→ Problem statement: The pictures do not belong in the copy. Restate all of the records word for word.

→ Data listing:
○ ○ ○ ○ ○ ○ ○

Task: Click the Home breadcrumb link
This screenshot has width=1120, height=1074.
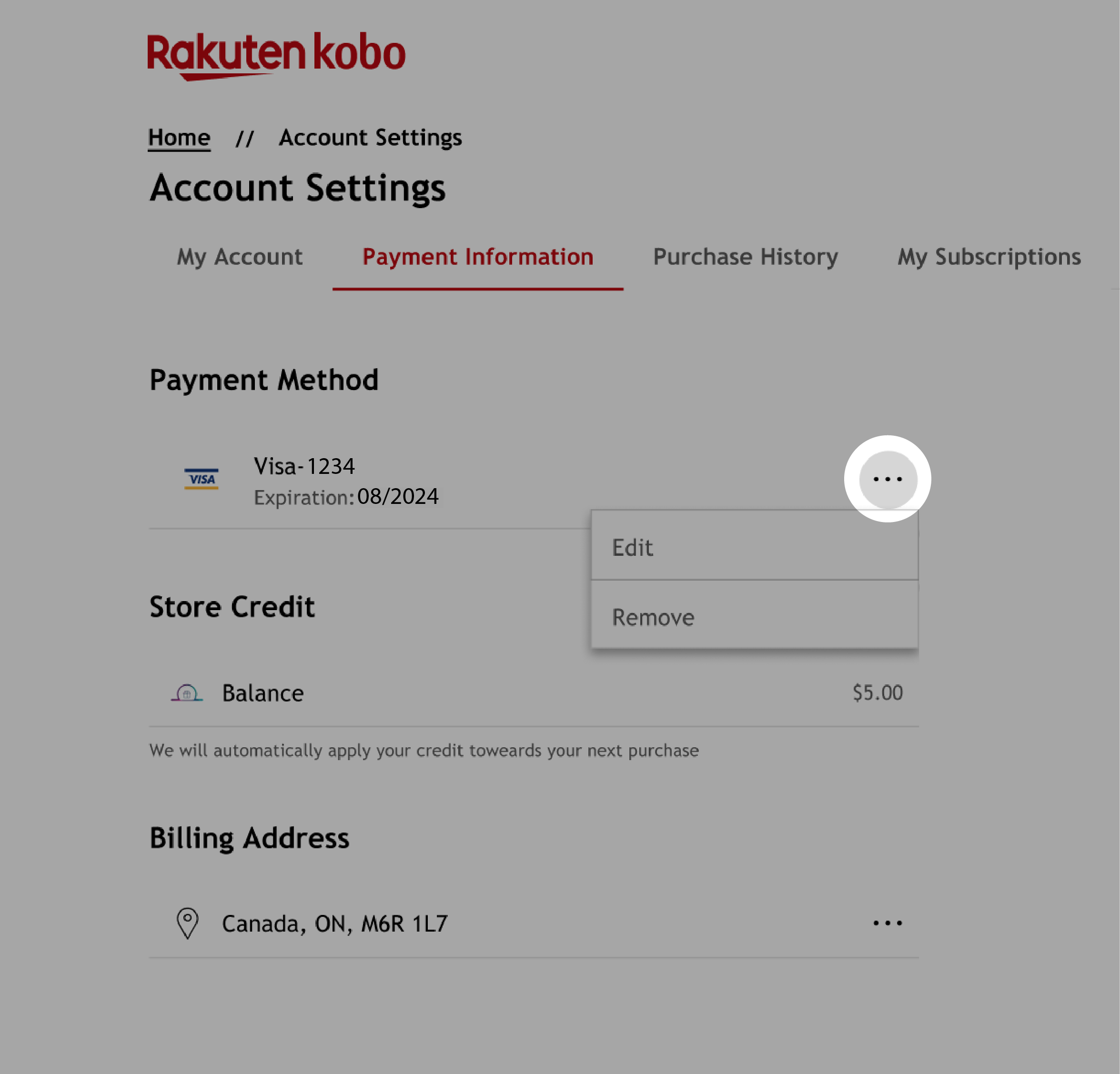Action: tap(179, 137)
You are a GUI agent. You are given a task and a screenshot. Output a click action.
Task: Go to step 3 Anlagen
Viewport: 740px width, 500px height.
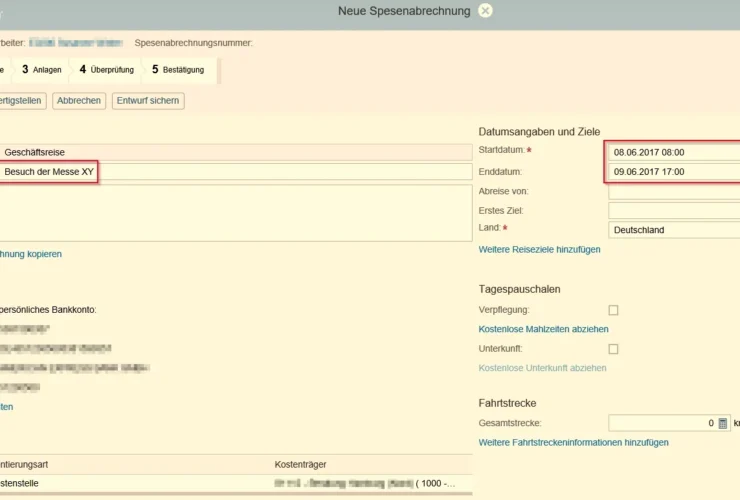pos(42,70)
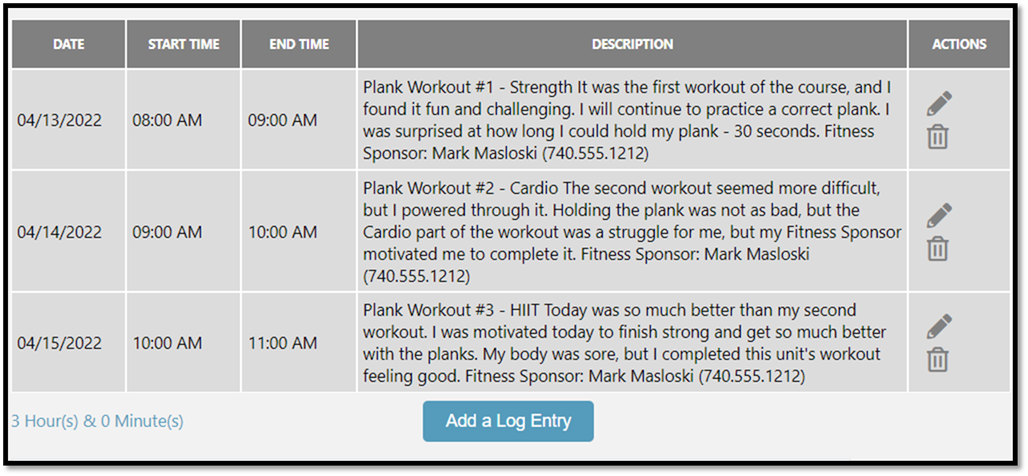Click the Actions column header
Image resolution: width=1028 pixels, height=476 pixels.
click(958, 44)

○ ○ ○ ○ ○ ○ ○

→ Exercise answer:
Task: Click the Home breadcrumb link
This screenshot has width=1120, height=1074.
Action: tap(179, 137)
You are a GUI agent. You are given a task and a screenshot. Output a click action.
Task: Go to step 3 Anlagen
Viewport: 740px width, 500px height.
pos(42,70)
Click the Actions column header
Image resolution: width=1028 pixels, height=476 pixels.
click(958, 44)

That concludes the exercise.